The text does a nice job of describing the relative frequency of different sorts of operations, and the architectural implications. Pay close attention to this aspect of the text.

Forms of branching instructions

I find the explanation of branching instructions in Figure 2.14 on page 83 rather hard to understand. Here is how I've worked it out:

Condition Code (CC)
Each conditional branch involves two instructions.
  1. The first instruction performs a test at the same time that it does an arithmetic operation. E.g., do a subtraction, and test whether the result is negative. The result of the test is stored in a special 1-bit register, called the CC register.
  2. The second instruction is the branch itself. It branches according to the value in the CC register.
The two instructions are not required to be contiguous, but since there is only one CC register, there can be no other instruction that tests a condition between the two. I think that there may be architectures with a small number of CC registers for different types of condition.
Condition register
The name is misleading, since this method uses an arbitrary register, specified by the test instruction, instead of a specially reserved CC register. In effect, this method has a special-purpose branch instruction with only one branch test: branch on zero.
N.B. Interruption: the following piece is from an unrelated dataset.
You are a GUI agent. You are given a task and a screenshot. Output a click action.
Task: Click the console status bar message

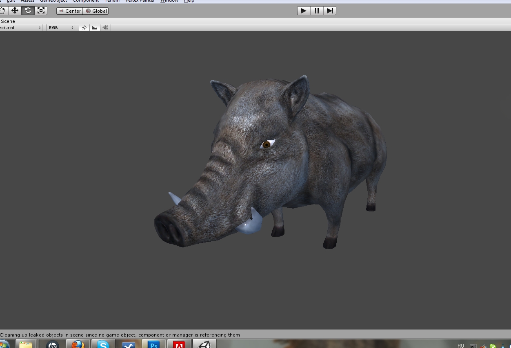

It also has instructions that test other conditions (e.g., whether a value is positive), and assign 0 or 1 to a specified register depending on the truth or falsehood of the condition. Some such condition testers may defined arithmetically. For instance, equality test is just subtraction.
Compare and branch
This is the form that corresponds most closely to a conditional branch in a higher-level language. A single instruction tests a condition, and branches depending on the truth or falsehood of the condition.

Operation code economy

You can skim through 2.6. Notice that the use of varying-length instructions plus addressing limitations in jumps and branches leads to instruction alignment issues. These issues usually have to do with branches to an instruction, rather than the instruction's own action.

Interaction of architecture and compiling

The topic of 2.7 is crucial, but I am not completely satisfied with the text in this area. Read carefully on pp. 89-94, and relate the text to my extra comments below. Pp. 95-96 are rather general, and you can skim them.

DLX

DLX is not a real machine, but it is very realistic, and there are simulators for it. We will probably have assignments in DLX assembly programming. Read 2.8 carefully and independently, making sure that you understand precisely what each instruction does. This is a better presentation of a machine language than you will find for real machines. Ask questions now if there are items that you don't understand.

Fallacies and pitfalls

Pay particular attention to the last two fallacies. These are connected to a common motivational pitfall that arises in essentially all realms of endeavor, not just computer architecture. People, particularly students, have a bad tendency to take one of two extreme and equally harmful attitudes:

Architectural perfection is impossible, and several thoroughly imperfect architectures have succeeded. But, doing better makes a difference, and the particular imperfect architectures that succeed are the ones with the most intelligent imperfections.